# EXERCISE BRIEF
Beneath this instruction is a listing; print exactly the lines in it starting at the line that contains "Switch to the Deployment tab" and going through the line that contains "Tap DADA P&L".

━━━━━ EXERCISE DATA ━━━━━

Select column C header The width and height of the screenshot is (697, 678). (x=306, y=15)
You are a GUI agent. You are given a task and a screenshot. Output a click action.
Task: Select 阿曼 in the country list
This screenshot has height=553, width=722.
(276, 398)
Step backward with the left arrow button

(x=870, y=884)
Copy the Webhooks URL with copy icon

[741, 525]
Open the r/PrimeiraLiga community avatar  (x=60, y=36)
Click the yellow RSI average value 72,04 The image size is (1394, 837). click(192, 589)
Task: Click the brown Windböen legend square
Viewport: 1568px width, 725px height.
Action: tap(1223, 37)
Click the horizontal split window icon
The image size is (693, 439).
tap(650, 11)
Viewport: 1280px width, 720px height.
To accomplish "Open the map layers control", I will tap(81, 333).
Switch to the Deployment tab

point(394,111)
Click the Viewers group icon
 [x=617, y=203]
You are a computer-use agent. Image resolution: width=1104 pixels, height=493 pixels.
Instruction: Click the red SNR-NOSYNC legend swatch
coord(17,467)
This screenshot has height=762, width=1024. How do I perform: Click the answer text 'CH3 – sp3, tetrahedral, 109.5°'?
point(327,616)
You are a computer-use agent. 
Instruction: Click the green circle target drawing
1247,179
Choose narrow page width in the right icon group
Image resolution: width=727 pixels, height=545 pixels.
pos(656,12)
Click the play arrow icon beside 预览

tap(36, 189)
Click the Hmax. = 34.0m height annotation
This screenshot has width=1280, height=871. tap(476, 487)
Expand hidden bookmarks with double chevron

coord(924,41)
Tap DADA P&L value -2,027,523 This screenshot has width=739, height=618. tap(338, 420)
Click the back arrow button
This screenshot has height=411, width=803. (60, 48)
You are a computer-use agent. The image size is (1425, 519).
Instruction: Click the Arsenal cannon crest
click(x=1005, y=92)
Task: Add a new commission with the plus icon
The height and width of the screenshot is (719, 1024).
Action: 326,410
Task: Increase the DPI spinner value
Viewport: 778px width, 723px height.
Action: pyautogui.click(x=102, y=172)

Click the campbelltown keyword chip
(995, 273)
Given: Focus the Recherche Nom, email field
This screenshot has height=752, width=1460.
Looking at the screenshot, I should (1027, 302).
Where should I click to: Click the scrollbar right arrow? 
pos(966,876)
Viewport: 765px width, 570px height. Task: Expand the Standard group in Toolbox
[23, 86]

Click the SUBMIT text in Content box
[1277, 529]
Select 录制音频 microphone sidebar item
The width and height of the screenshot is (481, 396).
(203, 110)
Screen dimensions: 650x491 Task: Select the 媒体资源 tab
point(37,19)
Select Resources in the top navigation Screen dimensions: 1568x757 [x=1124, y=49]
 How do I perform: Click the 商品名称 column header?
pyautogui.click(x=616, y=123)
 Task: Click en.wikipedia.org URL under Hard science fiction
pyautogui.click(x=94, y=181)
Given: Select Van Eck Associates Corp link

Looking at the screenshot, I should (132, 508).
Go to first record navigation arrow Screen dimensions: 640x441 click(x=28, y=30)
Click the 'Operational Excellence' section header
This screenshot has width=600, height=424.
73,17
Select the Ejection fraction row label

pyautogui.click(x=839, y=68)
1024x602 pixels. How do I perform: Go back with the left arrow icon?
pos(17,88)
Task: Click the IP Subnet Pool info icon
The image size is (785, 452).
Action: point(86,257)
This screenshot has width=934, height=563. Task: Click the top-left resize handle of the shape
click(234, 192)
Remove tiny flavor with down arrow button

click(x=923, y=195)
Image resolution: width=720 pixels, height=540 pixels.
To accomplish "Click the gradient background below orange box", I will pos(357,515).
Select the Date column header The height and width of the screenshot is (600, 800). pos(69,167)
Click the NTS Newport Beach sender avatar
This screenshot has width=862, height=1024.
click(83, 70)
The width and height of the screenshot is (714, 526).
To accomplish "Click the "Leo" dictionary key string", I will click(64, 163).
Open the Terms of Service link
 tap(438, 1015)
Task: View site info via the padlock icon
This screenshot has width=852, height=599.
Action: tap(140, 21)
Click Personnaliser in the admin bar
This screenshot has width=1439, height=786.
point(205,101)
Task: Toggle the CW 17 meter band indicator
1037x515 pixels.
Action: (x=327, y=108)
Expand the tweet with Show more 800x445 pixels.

━━━━━

# COMPLETED TASK
Switch to the Deployment tab

point(394,111)
Click the Viewers group icon
 [x=617, y=203]
You are a computer-use agent. Image resolution: width=1104 pixels, height=493 pixels.
Instruction: Click the red SNR-NOSYNC legend swatch
coord(17,467)
This screenshot has height=762, width=1024. How do I perform: Click the answer text 'CH3 – sp3, tetrahedral, 109.5°'?
point(327,616)
You are a computer-use agent. 
Instruction: Click the green circle target drawing
1247,179
Choose narrow page width in the right icon group
Image resolution: width=727 pixels, height=545 pixels.
pos(656,12)
Click the play arrow icon beside 预览

tap(36, 189)
Click the Hmax. = 34.0m height annotation
This screenshot has width=1280, height=871. tap(476, 487)
Expand hidden bookmarks with double chevron

coord(924,41)
Tap DADA P&L value -2,027,523 This screenshot has width=739, height=618. tap(338, 420)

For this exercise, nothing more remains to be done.